• **Exercise details**
Check each line of the material below for the string "height", then report how many lines have it, and nothing else.

• **Working data**
──────

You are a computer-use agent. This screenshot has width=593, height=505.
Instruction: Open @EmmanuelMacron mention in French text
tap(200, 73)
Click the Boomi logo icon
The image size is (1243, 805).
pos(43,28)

──────

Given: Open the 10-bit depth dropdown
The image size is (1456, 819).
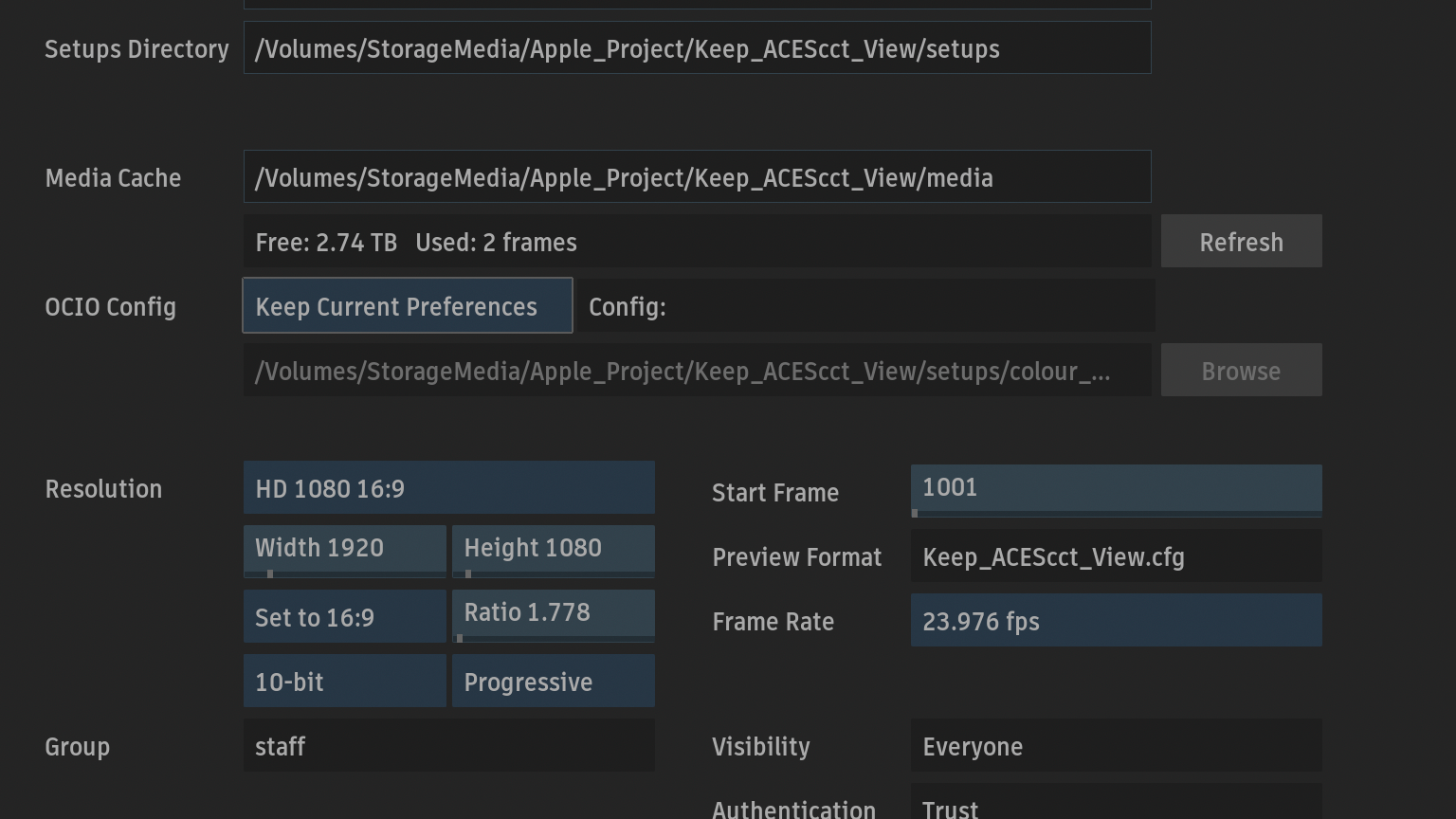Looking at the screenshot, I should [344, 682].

──────

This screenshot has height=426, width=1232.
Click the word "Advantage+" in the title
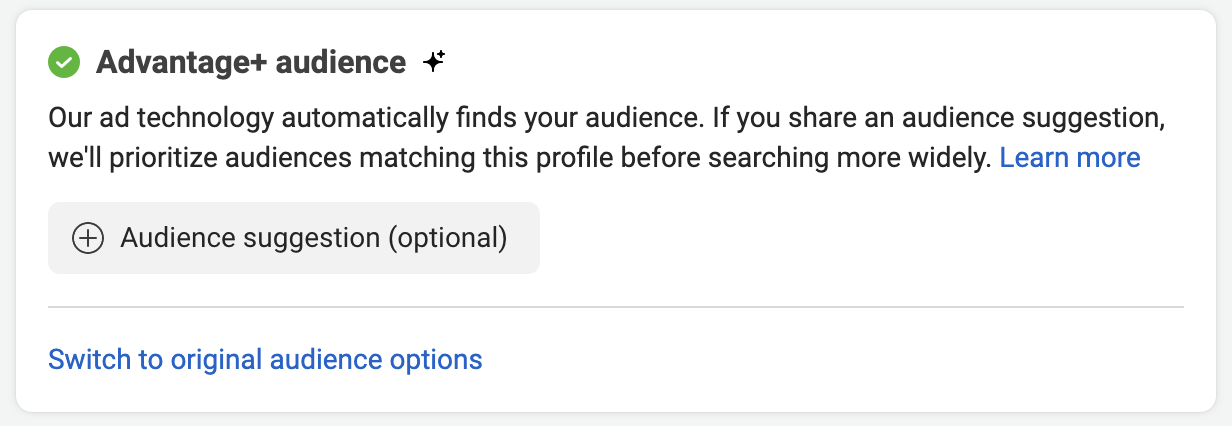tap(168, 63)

──────

• **Written response**
2